> _TEXT UNDER STUDY_
....
By SCOTT MacLEOD
The biggest attack yet on the illegal P industry has smashed two pill-shopping rings and taken up to 24 dealers off the streets, police say.
They said yesterday that 80 officers had arrested 54 people and knocked out three pure methamphetamine - or P - factories during a month of raids in all three Auckland police districts.
And they said their raids had found new drug trade middle-men - people who recruit pill-shoppers but do no shopping themselves.
"Shoppers" are people who buy cold and flu pills from pharmacies and sell them to be made into P.
The recruiters are a new level between the shoppers and the "cooks" who make P.
Superintendent Tex Cox said the emergence of recruiters was alarming.
"Police found that many pill-shoppers who work for recruiters would often travel from city to city all over the country, visiting as many pharmacies as they could," he said.
Cooks have paid up to $3000 for 30 boxes of pills worth $420 at a pharmacy. But those pills can make P worth $30,000.
"The return is fairly good for the shoppers, and many of them live off the proceeds," Mr Cox said.
The crackdown, dubbed Operation Choker, took place in two phases.
The first netted 30 alleged pill-shoppers. The second, targeting dealers, netted 24 people.
At the Auckland City police headquarters yesterday, officers showed items seized during the raids.
They included bags of cash, crystals thought to be P, a .22 automatic pistol, boxes of ammunition, glass pipes and empty packets of flu medications.
Detective Inspector Stu Allsopp-Smith, of Auckland metro crime services, said a surprising feature was that many of the shoppers arrested did not have criminal records.
"The unusual thing with P is that it's represented in all walks of life within the community," he said.
Operation Choker was the fourth P crackdown in which officers from Auckland's three police districts have worked together.
....
> _SOURCE MATERIAL_
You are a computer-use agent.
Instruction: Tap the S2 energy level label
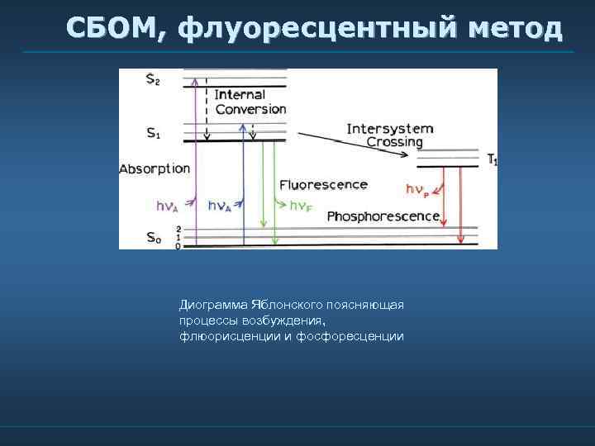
....
> _WHAT YOU NEED TO DO_
1/ Decide whether each statement agrees with the Operation Choker article. Answer yes or no, and quote the words of the article that decide it.
(a) The raids were carried out in only one of Auckland's police districts.
(b) The recruiters also buy pills from pharmacies themselves.
(c) Many of the shoppers who were arrested had no criminal records.
2/ Answer each question from the Operation Choker article.
(a) How many officers made the arrests?
(b) How many alleged pill-shoppers did the first phase net?
(c) What firearm was among the items seized?
3/ Return the passage of the Operation Choker article between "They said yesterday" and "Auckland police districts.", inclusive.

> _OUTPUTS FOR THE TASKS_
1/
(a) No: "during a month of raids in all three Auckland police districts"
(b) No: "people who recruit pill-shoppers but do no shopping themselves"
(c) Yes: "many of the shoppers arrested did not have criminal records"

2/
(a) 80
(b) 30
(c) A .22 automatic pistol

3/
They said yesterday that 80 officers had arrested 54 people and knocked out three pure methamphetamine - or P - factories during a month of raids in all three Auckland police districts.